Passage -
[start]
Deferred distribution gain or loss is allocated among the CAMT entity
partners in proportion to their distributive share percentages for the
taxable year of the distribution, as determined under Sec. 1.56A-
5(e)(2).
(ii) Acceleration of a partner's allocable share of deferred
distribution gain or loss. If a CAMT entity partner disposes of its
entire investment in the partnership, including through a liquidating
distribution by the partnership, the partner includes in its
distributive share amount for the partner's taxable year in which the
disposition occurs its allocable share of any deferred distribution
gain or loss that has not yet been included in the partner's
distributive share amount as of the disposition date.
(iii) FSI resulting to a partner from a distribution of property or
money. If a distribution of property or money from a partnership to a
CAMT entity partner results in any gain, loss, or other amount being
reflected in the FSI of the partner, then such gain, loss or other
amount is redetermined using the relevant CAMT basis, if applicable,
and included in the partner's AFSI in the taxable year in which the
property or money is distributed to the partner. For purposes of this
paragraph (d)(2)(iii), if the relevant CAMT basis is the partner's CAMT
basis in its partnership investment.
(A) Money distributed in the same transaction as property is
treated as reducing CAMT basis, if applicable under Sec. 1.56A-
5(j)(3)(i), prior to any distribution of property;
(B) Stock in a foreign corporation distributed in the same
transaction is treated as reducing CAMT basis under Sec. 1.56A-
5(j)(3)(xii) prior to any distribution of property other than stock in
a foreign corporation; and
(C) Principles similar to Sec. 1.731-1(a)(1)(ii) apply for
purposes of calculating the effect of the distribution on AFSI.
(iv) Tiered partnerships. If any partner of the distributing
partnership is a partnership for Federal tax purposes, the deferred
distribution gain or loss included in the partner's distributive share
amount for a taxable year in accordance with paragraph (d)(2)(i) of
this section is included in its CAMT entity partners' distributive
share amounts (whether or not the partners were partners in the
partnership at the time of the distribution) in proportion to their
distributive share percentages for
[[Page 75206]]
the taxable year, as determined under Sec. 1.56A-5(e)(2). Similar
rules apply to any CAMT entity partner in the chain of partnerships
that owns an interest, directly or indirectly, in the partnership that
is a partner in the distributing partnership.
[end]
Given information -
[start]
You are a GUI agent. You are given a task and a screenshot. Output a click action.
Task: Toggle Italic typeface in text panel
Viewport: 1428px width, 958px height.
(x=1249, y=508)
[end]
[start]
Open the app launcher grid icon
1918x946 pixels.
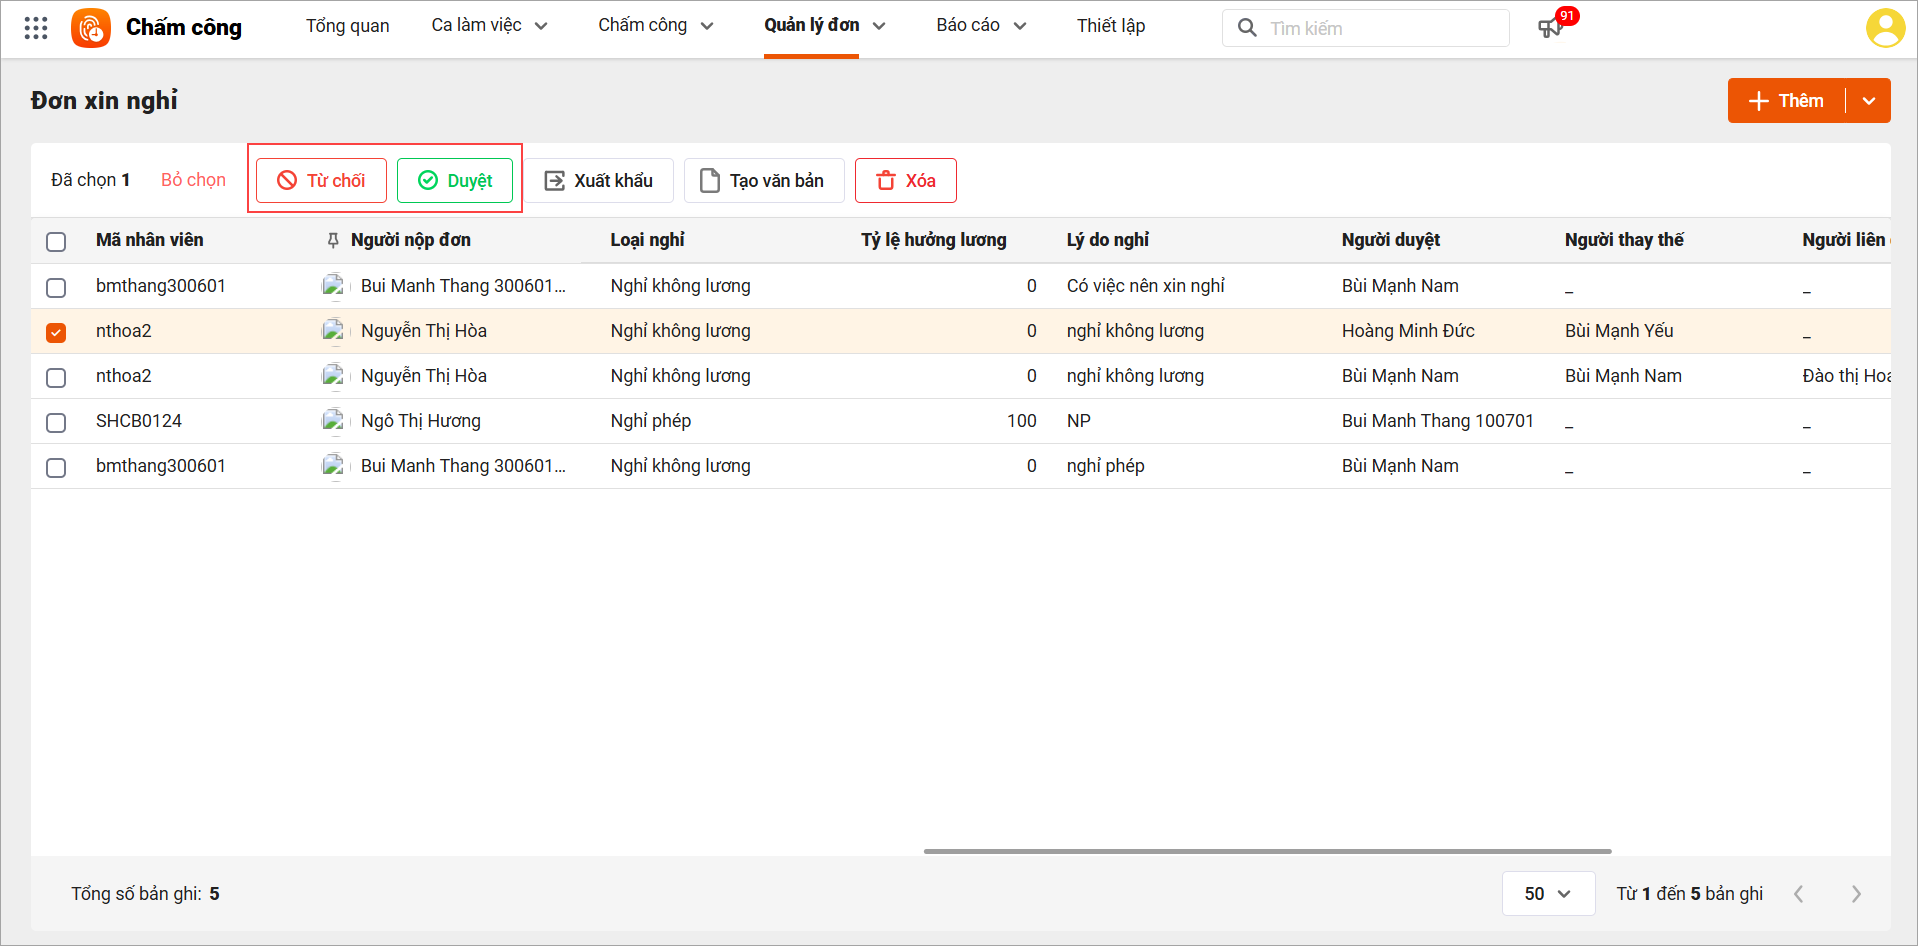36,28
[end]
[start]
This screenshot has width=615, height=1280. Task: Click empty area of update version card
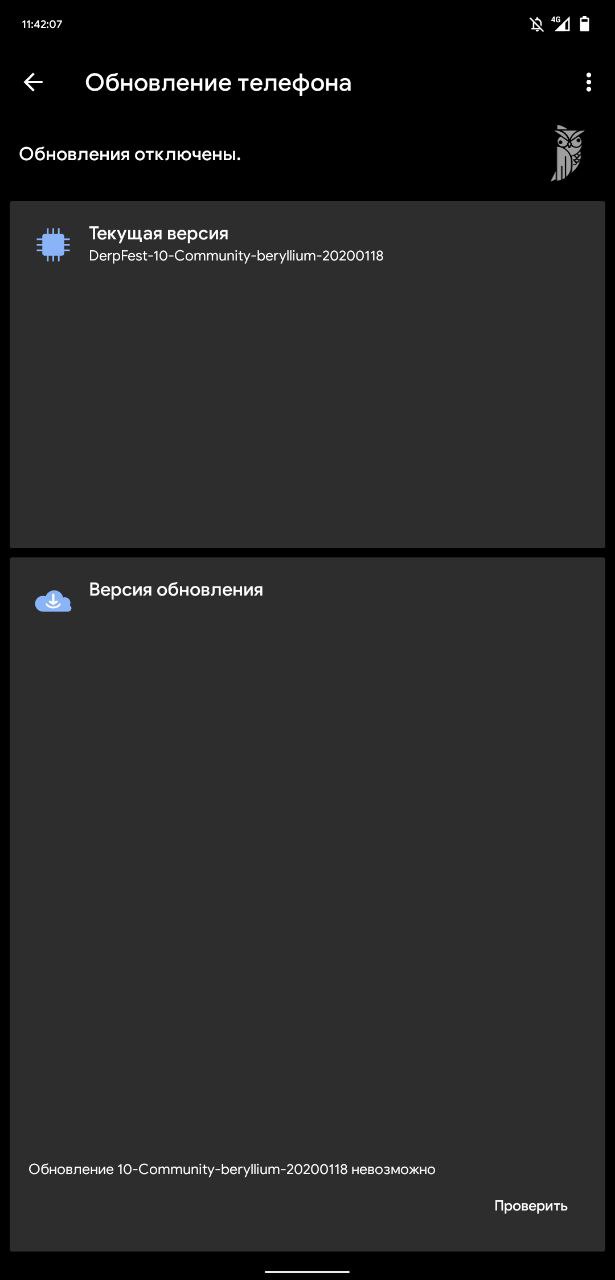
[end]
Tasks -
1) According to the CAMT regulation text, how is deferred distribution gain or loss divided among the CAMT entity partners?
2) Shorten the paragraph of the CAMT regulation text that begins "(ii) Acceleration of a partner's allocable share", keeping its main facts.
The lines are separate material, unrelated to the CAMT regulation text.

Answers for the tasks -
1) It is allocated in proportion to their distributive share percentages for the taxable year of the distribution, as determined under Sec. 1.56A-5(e)(2).

2) A CAMT entity partner may dispose of its entire investment in the partnership, including through a liquidating distribution. If it does, it includes its allocable share of any deferred distribution gain or loss not yet included as of the disposition date in its distributive share amount for the taxable year of the disposition.